Dr David Adams (PhD ’01)

David Adams

An important new gene that can kill or slow down the growth of pancreatic cancer cells has been identified by a University of Sydney alumnus.

In a recent paper published by the journal Nature, Dr David Adams from the Wellcome Trust Sanger Institute in Cambridge, UK, and colleagues report the discovery of a gene called USP9x, which is shut down in some pancreatic cancer cells, causing pancreatic tumours to become more aggressive. Figuring out how to reactivate USP9x in the tumours of pancreatic cancer patients could be a significant development in the treatment of this disease, which is responsible for one of the highest mortality rates of any type of cancer.

Dr Adams, who said the discovery highlights the importance of identifying all of the genes that play a role in cancer, was first exposed to the opportunity of a research career when working as a PhD student at the University of Sydney’s Department of Physiology. Looking back on this five-year period during the late 1990s, Dr Adams describes spending virtually every waking hour in the lab, fuelled by whatever cuisine he could find on campus. “I remember it as a time when I honed my skill at the bench and really worked out what I wanted to focus on for the rest of my career,” he says.

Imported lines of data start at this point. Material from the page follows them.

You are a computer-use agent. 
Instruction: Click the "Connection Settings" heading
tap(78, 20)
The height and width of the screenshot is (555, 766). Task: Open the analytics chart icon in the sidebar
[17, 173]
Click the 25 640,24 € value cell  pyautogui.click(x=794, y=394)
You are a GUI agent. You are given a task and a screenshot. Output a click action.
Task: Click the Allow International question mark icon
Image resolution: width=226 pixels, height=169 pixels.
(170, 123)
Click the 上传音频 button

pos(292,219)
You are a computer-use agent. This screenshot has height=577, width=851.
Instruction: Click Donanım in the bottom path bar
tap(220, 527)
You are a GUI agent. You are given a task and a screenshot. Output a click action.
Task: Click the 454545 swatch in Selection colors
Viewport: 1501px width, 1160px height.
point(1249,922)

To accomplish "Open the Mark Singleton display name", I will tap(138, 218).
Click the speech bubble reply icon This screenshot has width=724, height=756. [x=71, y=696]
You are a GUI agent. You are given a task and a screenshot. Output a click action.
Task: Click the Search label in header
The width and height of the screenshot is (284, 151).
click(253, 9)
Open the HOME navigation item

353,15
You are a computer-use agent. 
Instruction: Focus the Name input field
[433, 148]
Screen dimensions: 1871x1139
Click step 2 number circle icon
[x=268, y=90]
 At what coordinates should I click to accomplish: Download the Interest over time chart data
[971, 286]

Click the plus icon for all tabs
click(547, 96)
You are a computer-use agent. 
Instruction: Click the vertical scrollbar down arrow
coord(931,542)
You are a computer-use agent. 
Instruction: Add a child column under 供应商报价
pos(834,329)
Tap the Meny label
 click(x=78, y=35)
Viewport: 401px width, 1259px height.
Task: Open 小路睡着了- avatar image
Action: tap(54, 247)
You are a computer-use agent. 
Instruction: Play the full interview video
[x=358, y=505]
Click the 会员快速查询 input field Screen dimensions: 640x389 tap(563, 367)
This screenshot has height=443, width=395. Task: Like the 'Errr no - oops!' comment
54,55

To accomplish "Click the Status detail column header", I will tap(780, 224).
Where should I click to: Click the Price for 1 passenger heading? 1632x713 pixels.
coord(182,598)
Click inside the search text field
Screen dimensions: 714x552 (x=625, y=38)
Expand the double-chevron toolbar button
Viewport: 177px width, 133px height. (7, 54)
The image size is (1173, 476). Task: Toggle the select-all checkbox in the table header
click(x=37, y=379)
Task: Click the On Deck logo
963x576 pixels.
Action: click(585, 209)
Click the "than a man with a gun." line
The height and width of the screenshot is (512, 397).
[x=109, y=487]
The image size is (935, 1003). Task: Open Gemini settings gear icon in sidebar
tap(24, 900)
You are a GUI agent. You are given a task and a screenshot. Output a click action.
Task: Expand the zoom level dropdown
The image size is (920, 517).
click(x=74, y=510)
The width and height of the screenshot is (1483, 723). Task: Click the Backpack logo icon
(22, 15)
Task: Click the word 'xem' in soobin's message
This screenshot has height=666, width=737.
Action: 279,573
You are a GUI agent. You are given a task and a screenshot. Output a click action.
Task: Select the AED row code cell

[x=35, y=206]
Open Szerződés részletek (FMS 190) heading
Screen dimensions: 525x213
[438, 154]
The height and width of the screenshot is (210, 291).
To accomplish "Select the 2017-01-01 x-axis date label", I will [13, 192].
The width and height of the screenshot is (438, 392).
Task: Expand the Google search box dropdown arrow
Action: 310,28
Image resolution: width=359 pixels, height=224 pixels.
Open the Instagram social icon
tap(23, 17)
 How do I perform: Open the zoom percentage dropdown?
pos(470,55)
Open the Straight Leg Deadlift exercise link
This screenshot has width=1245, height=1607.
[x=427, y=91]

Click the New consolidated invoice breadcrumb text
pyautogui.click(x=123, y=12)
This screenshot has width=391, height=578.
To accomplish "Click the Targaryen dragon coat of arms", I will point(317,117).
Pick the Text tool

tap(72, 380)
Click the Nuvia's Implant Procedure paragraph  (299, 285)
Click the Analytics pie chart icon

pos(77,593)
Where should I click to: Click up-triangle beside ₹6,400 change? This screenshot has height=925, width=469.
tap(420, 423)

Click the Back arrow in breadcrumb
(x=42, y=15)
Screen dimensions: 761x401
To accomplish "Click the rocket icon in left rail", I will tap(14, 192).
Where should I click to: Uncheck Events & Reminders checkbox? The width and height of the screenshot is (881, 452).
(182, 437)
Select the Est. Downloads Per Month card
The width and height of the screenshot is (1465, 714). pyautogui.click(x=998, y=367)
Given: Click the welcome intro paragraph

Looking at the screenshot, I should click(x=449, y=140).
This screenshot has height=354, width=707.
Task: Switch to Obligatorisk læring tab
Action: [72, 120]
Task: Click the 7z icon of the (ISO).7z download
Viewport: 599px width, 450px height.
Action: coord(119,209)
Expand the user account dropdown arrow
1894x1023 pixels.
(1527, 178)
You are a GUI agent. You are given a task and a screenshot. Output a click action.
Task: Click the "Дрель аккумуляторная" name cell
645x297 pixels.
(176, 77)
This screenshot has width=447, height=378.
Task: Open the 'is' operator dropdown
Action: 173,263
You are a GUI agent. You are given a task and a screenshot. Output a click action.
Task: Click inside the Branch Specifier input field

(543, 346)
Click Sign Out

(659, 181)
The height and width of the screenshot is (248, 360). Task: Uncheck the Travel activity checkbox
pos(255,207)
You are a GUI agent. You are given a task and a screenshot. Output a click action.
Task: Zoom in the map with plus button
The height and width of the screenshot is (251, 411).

In 2001, Dr Adams left Sydney with a job offer from British geneticist and Director of the Sanger Institute, Allan Bradley, to set up his own lab within the prominent genetics and genomics research facility. “I have been incredibly lucky that the research that I have led has been successful and that I've been able to obtain support for my work,” says Dr Adams.

Dr Adams’s wife, Dr Louise Van Der Weydon, completed her PhD alongside him at Sydney before joining him at the Sanger Institute as a senior staff scientist. “During our PhDs, Louise and I worked together on the bench and all through our years as postdocs. Louise was also a postdoc in Allan Bradley,” says Dr Adams. “Our kids, now two and six, are also part of the family business,” he adds. “Our son has been known to blurt out words about cancer and genomes because he hears mum and dad talking about it all the time.”